(What you are asked to do): Each line that includes "agent" must be copied from the records.

(Material for the task):
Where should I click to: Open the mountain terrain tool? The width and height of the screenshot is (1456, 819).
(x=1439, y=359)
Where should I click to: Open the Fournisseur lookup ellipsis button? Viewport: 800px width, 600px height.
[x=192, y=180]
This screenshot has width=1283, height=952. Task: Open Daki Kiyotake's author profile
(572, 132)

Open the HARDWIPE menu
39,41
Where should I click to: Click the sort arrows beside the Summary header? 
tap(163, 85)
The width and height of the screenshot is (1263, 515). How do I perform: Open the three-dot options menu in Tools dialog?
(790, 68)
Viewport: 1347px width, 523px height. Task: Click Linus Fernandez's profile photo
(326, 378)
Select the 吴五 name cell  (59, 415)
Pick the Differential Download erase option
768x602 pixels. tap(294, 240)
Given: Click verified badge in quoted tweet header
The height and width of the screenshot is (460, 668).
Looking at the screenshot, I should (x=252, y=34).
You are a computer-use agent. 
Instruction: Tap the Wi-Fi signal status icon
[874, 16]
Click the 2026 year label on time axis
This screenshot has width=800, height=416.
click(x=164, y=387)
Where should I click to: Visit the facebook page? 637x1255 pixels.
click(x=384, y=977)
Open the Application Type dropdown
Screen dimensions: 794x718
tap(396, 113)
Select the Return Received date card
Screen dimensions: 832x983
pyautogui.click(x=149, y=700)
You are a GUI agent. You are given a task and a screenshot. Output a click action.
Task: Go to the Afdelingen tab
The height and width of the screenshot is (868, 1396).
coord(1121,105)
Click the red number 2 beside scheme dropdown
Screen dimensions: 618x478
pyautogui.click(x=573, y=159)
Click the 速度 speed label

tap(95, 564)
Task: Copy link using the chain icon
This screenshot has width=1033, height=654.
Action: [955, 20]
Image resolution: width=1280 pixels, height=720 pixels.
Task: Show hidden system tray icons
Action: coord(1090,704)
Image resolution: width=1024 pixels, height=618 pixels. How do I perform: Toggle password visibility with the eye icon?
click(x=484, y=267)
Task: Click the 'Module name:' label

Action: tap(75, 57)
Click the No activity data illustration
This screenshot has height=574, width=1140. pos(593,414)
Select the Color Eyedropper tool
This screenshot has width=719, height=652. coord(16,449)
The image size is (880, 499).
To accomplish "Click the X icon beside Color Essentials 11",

(The completed task):
You are a computer-use agent. 
You are a GUI agent. You are given a task and a screenshot. Output a click action.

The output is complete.